Learn R Programming

⚠️There's a newer version (0.19.0) of this package.Take me there.

coursekata

Overview

CourseKata Statistics and Data Science, is an innovative interactive online textbook for teaching introductory statistics and data science in colleges, universities, and high schools. Part of CourseKata’s Better Book Project, we are leveraging research and student data to guide continuous improvement of online learning resources. The coursekata package is designed to make it easy to install and load the packages, functions, and data used in the book and supplementary materials.
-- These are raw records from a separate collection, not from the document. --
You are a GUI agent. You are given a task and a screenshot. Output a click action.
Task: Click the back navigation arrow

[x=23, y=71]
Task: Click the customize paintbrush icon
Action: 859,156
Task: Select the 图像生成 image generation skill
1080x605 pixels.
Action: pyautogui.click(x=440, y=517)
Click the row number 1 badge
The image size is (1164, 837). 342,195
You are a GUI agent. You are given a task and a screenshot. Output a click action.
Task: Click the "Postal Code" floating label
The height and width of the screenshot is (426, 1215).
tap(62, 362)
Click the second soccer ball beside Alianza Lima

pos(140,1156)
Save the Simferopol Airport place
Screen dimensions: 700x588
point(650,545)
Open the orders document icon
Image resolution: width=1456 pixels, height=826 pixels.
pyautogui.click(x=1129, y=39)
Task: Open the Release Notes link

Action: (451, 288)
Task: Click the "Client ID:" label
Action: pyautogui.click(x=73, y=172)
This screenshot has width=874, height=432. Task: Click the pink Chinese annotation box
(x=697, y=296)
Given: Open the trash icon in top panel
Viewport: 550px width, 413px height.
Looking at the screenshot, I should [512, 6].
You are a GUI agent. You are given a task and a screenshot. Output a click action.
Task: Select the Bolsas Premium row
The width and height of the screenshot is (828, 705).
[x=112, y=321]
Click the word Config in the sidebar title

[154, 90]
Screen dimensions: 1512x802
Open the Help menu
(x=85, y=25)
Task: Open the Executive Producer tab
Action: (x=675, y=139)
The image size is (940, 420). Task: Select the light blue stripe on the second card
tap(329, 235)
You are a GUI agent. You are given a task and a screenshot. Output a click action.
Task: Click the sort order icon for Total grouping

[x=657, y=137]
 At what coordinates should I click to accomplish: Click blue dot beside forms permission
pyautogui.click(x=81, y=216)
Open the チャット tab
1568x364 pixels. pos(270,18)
Learn more about CourseKata and its services and materials at CourseKata.org.

This package makes it easy to install and load all packages and functions used in CourseKata courses. It additionally provides a handful of helper functions and augments some generic functions to provide cohesion between the network of packages. This package was inspired by the tidyverse meta-package.

Installation

install.packages("coursekata")

After installing the core packages, you might want to install the supplementary data packages used in the course. These are not required for the package to work, but they are used in the course materials. You can install them with the following command:

coursekata::coursekata_install()

If you don’t install these packages, you will be prompted to install them each time you load the package. If you want to disable that prompt, you can set options(coursekata.quickstart = TRUE).

Development version

To get a bug fix or to use a feature from the development version, you can install the development version of coursekata from GitHub.

# install.packages("pak")
pak::pak("coursekata/coursekata-r")

Loading Packages Used in CourseKata Courses

library(coursekata) will load the following core packages in addition to the functions and theme included in the coursekata package:

library(coursekata)
#> ── CourseKata packages ──────────────────────────── coursekata 0.17.0 ──
#> ✔ dslabs              0.8.0       ✔ Metrics             0.1.4
#> ✔ Lock5withR          1.2.2       ✔ lsr                 0.5.2
#> ✔ fivethirtyeightdata 0.1.0       ✔ mosaic              1.9.1
#> ✔ fivethirtyeight     0.6.2       ✔ supernova           3.0.0
  • supernova, for
    • creating ANOVA tables.
    • tools for extracting information from fitted models (b0(), b1(), PRE(), fVal())
    • an augmented print.lm() which prints the fitted equation as well
    • … and more!
  • mosaic, for a unified interface to most statistical tools.
  • ggformula, for a formula interface to ggplot2.
  • dplyr, for data manipulation.
  • Metrics, for model evaluation.

In addition to useful functions, a great deal of data sets are used by instructors who teach the course. This package installs these:

Startup options

  • coursekata.quickstart: Each time the package is loaded (e.g. via library(coursekata)) a check is run to ensure that all the dependencies are installed and reasonably up-to-date. If they are not, you will be prompted to install missing packages. This can be disabled by setting options(coursekata.quickstart = TRUE).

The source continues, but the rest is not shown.